• ASSIGNMENT:
Scan the entries below. Report each line where the string "message" occurs.

Pixel coordinate grounding data:
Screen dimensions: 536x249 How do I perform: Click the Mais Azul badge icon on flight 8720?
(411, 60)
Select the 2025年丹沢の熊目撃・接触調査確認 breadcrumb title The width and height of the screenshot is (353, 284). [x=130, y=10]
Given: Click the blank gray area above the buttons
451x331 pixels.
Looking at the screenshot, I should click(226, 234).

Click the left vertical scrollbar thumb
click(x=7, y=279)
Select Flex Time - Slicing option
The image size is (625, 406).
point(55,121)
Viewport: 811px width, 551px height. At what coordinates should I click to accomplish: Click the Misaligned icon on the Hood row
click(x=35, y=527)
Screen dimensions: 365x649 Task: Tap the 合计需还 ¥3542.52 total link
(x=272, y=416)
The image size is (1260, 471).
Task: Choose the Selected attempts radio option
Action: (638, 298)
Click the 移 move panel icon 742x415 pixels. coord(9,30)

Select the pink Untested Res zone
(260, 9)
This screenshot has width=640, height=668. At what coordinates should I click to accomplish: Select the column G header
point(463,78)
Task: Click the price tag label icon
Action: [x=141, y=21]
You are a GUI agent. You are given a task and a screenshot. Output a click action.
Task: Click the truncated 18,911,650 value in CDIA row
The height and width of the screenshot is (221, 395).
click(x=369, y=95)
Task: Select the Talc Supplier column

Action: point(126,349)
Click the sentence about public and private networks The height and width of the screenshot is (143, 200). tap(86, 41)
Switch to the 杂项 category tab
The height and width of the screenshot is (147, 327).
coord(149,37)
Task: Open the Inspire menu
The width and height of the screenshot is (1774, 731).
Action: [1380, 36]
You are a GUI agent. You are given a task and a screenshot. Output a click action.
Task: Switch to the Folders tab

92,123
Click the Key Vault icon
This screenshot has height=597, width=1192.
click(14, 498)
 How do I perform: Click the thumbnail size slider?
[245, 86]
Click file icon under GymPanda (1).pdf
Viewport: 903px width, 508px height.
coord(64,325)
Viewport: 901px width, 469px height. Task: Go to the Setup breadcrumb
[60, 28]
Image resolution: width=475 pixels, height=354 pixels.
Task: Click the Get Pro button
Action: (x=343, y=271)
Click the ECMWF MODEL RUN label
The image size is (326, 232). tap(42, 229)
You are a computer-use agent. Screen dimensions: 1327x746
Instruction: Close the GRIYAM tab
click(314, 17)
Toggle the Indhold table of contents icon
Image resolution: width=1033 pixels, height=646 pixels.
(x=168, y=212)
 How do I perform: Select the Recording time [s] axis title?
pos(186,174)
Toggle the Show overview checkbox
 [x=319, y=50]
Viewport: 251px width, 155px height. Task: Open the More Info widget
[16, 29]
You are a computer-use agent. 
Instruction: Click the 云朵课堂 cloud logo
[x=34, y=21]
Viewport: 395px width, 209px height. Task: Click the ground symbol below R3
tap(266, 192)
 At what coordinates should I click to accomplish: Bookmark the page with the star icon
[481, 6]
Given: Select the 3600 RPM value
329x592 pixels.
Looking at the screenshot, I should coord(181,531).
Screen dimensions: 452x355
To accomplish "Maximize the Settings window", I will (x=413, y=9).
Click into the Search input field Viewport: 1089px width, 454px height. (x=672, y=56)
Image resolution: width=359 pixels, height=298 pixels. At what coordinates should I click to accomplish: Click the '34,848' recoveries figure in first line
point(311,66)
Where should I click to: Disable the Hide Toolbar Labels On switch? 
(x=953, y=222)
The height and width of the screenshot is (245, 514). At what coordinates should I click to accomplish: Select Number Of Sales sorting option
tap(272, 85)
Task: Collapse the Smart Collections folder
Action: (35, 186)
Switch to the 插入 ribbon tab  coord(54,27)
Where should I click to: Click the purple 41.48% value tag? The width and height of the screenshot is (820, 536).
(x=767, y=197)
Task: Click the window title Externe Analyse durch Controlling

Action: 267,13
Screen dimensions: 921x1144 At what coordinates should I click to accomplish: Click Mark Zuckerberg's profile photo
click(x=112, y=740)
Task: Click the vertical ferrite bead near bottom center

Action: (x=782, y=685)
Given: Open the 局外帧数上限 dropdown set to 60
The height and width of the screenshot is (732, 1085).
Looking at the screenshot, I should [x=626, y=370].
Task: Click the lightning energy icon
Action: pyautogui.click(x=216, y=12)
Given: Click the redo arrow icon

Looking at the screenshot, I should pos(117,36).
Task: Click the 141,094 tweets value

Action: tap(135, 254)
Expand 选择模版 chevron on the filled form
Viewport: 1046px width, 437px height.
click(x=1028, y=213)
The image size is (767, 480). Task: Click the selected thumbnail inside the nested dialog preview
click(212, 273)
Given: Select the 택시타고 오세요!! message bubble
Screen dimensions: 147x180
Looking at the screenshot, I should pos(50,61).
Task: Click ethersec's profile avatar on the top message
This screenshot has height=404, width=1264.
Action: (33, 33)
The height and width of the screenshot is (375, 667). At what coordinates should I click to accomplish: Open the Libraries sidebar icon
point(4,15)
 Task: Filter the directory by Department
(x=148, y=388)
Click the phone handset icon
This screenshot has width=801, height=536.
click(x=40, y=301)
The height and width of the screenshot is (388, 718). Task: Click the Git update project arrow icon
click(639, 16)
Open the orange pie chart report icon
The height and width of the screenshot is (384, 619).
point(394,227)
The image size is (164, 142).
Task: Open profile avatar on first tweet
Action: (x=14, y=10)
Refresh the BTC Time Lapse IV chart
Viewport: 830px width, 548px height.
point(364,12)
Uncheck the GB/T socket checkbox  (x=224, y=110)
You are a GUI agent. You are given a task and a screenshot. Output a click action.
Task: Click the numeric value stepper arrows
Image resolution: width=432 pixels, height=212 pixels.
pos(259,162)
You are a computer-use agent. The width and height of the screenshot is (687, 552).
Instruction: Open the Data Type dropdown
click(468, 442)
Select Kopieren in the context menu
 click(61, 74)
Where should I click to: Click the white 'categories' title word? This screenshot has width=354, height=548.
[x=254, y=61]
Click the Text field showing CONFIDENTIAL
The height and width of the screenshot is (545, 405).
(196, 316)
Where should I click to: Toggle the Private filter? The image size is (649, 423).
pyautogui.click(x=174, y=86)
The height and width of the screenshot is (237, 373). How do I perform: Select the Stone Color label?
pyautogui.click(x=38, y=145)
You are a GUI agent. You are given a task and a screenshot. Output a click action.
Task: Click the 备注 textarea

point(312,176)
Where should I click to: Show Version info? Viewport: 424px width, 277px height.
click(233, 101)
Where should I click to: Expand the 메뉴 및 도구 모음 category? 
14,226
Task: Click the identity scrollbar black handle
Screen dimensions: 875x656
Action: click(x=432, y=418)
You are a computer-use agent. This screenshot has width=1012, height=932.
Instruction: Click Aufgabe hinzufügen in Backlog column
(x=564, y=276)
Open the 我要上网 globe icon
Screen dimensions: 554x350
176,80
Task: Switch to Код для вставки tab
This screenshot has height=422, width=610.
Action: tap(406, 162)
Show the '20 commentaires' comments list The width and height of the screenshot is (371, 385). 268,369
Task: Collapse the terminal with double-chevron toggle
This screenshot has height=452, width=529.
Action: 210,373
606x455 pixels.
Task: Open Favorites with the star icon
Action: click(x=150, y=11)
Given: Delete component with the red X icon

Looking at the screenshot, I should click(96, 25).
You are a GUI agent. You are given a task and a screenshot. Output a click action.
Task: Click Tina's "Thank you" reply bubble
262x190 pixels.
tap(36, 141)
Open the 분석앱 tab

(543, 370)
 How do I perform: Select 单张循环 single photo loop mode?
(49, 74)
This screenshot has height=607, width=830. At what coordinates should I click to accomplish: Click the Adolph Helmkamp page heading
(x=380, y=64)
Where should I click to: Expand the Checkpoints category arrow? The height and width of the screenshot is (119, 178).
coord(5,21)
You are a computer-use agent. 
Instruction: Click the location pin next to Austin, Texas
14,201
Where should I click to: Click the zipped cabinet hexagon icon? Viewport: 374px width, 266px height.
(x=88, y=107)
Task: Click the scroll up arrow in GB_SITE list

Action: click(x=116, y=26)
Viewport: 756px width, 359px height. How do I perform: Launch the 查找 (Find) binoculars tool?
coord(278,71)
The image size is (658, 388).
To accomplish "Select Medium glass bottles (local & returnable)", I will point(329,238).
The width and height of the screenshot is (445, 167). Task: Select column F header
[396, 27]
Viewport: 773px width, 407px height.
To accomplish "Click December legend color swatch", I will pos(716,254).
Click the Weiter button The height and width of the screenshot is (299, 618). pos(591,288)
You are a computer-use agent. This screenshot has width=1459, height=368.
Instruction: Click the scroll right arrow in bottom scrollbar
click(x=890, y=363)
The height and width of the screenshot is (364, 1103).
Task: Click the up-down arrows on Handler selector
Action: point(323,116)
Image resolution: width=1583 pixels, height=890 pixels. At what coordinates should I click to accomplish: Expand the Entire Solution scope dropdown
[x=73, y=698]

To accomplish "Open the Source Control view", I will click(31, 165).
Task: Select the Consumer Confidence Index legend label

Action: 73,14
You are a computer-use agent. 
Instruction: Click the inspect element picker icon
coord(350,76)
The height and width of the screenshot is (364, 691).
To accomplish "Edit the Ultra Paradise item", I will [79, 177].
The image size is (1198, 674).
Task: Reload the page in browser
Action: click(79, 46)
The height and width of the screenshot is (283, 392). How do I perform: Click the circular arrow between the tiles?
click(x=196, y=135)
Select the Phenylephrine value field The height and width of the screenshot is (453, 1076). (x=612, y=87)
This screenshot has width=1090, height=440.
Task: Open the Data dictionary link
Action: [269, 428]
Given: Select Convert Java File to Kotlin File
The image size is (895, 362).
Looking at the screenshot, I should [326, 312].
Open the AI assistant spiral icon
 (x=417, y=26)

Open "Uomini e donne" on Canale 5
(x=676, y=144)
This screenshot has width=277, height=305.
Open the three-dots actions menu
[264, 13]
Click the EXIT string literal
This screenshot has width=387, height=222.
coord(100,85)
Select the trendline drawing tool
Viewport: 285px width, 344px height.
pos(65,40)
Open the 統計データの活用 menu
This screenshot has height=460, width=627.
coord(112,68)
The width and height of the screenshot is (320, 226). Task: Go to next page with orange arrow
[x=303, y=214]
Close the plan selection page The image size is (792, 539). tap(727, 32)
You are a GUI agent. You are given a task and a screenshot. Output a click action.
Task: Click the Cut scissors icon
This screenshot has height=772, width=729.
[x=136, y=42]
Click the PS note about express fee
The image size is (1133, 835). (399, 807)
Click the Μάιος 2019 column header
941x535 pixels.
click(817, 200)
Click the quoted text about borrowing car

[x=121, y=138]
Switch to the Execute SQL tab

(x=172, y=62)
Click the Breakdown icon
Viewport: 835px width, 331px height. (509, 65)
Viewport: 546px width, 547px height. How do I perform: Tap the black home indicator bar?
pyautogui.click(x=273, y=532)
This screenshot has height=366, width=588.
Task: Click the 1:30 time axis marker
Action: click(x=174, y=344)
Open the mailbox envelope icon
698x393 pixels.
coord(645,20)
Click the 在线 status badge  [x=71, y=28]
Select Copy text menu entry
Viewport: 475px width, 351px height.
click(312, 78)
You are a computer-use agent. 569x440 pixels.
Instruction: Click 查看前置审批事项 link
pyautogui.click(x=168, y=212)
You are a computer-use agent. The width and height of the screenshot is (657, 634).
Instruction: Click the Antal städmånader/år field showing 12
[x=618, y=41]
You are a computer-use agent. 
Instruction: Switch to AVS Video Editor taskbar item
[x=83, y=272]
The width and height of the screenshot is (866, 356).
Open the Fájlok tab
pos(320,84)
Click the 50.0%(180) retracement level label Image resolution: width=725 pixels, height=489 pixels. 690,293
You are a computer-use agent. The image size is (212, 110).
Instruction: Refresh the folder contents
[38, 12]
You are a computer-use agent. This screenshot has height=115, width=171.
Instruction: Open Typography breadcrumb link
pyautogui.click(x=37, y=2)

• YOUR RESPONSE:
Given: Select the 택시타고 오세요!! message bubble
Task: Click ethersec's profile avatar on the top message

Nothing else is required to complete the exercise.